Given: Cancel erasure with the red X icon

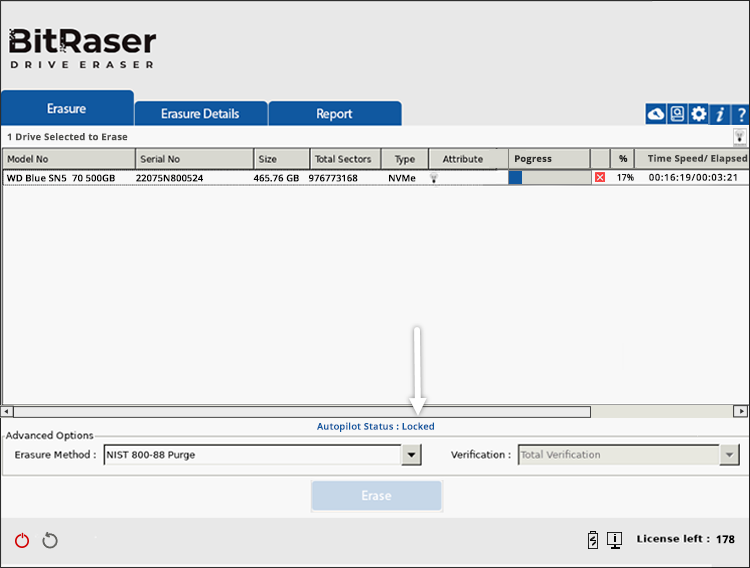Looking at the screenshot, I should point(600,177).
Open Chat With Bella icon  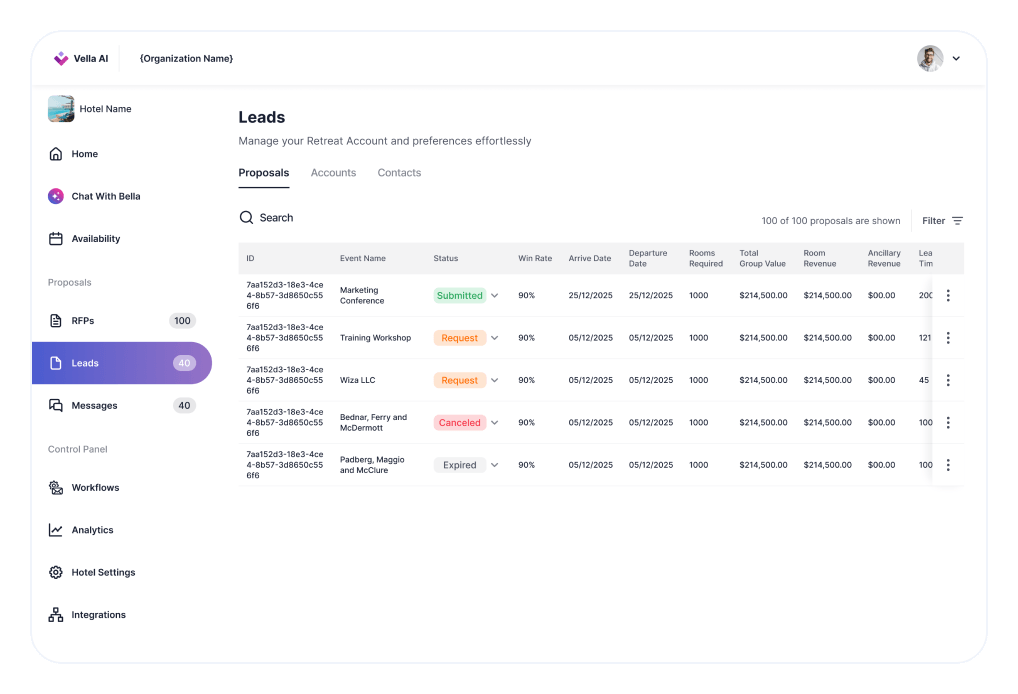click(56, 196)
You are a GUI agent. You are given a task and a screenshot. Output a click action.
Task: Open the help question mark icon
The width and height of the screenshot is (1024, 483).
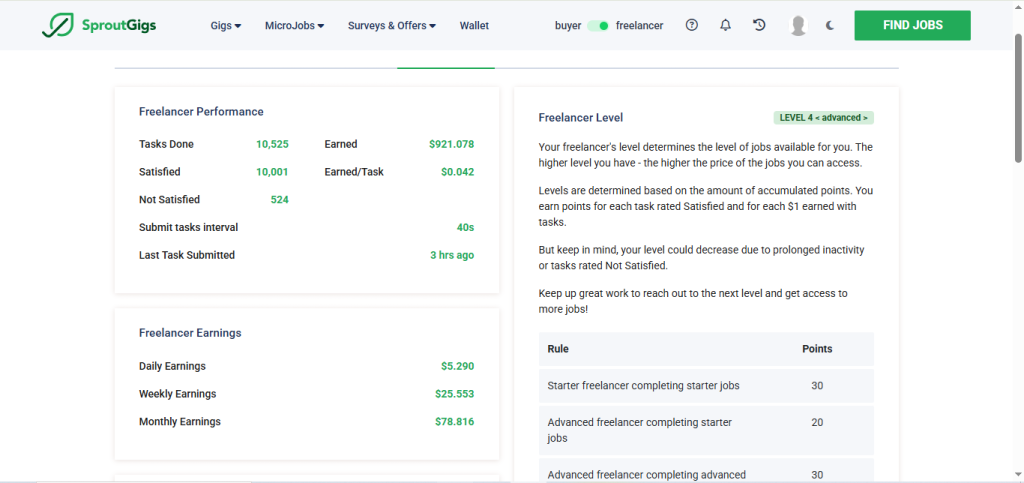click(x=692, y=26)
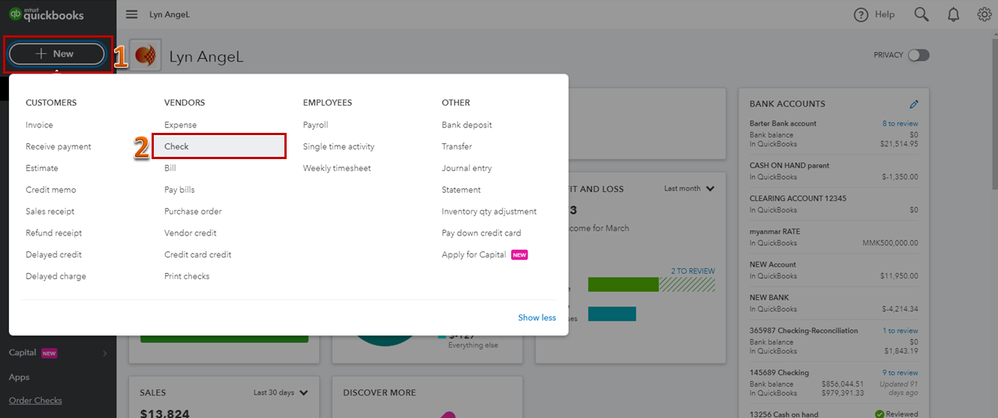This screenshot has width=998, height=418.
Task: Open the Sales Last 30 days dropdown
Action: point(280,393)
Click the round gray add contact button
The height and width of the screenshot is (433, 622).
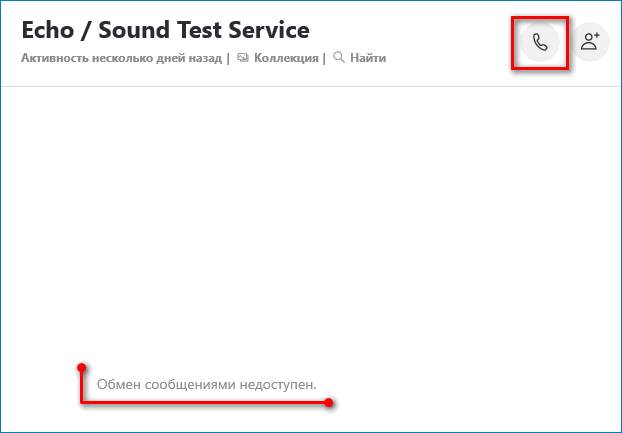tap(590, 42)
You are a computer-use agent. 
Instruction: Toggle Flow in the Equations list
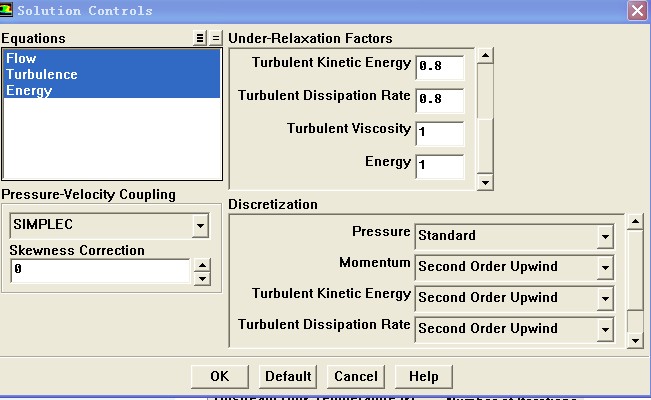(21, 59)
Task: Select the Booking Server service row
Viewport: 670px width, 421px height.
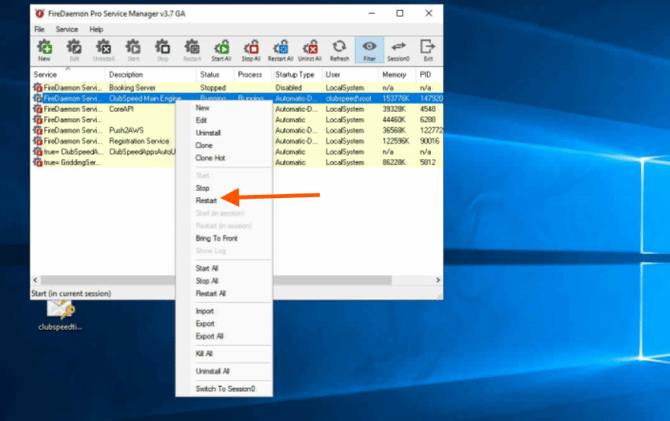Action: (130, 87)
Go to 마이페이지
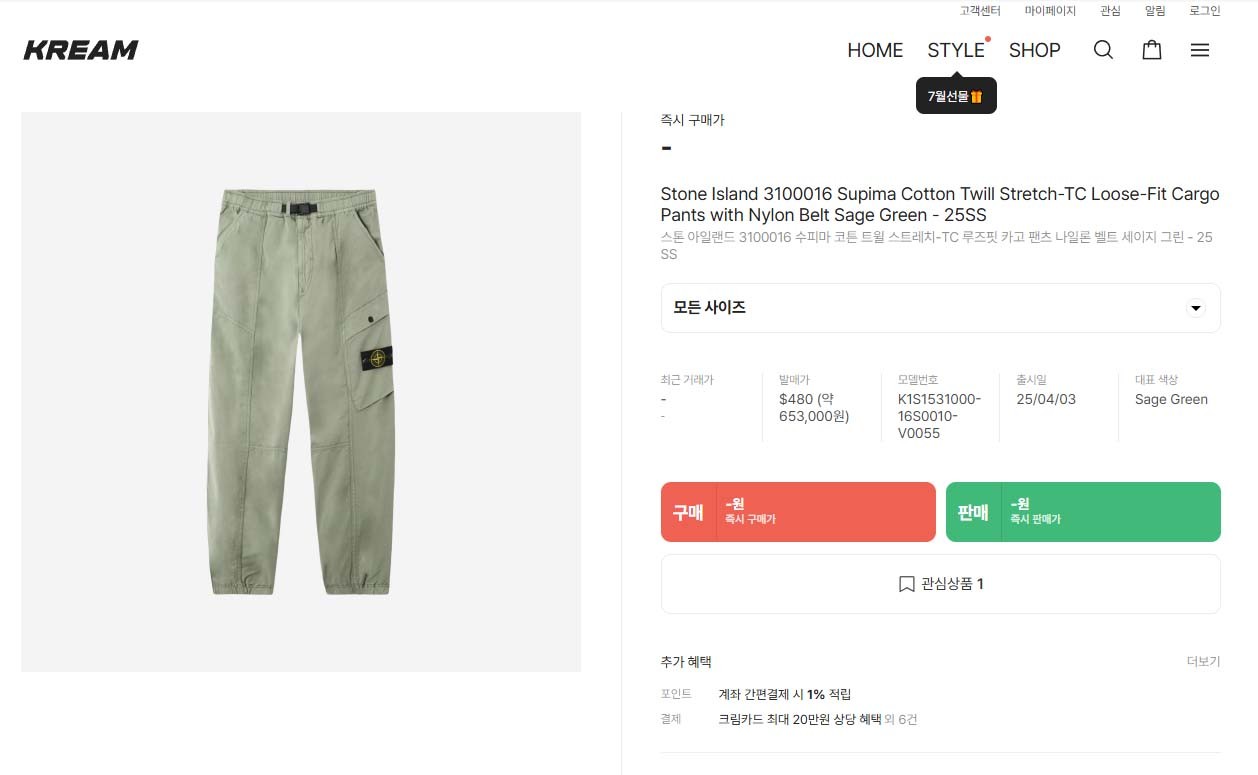 pyautogui.click(x=1050, y=11)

====

● WHAT YOU SHOULD DO: Pictures stay out. Return exactly the lines from the one with "You are a GUI" through the last line of the data.

● ANSWER SPACE:
You are a GUI agent. You are given a task and a screenshot. Output a click action.
Task: Open the help question mark icon
The width and height of the screenshot is (1024, 483).
click(x=692, y=26)
This screenshot has width=998, height=418.
Task: Open the Sales Last 30 days dropdown
Action: point(280,393)
Click the round gray add contact button
The height and width of the screenshot is (433, 622).
tap(590, 42)
You are a computer-use agent. 
Instruction: Toggle Flow in the Equations list
(21, 59)
Task: Select the Booking Server service row
Viewport: 670px width, 421px height.
Action: (130, 87)
Go to 마이페이지
 pyautogui.click(x=1050, y=11)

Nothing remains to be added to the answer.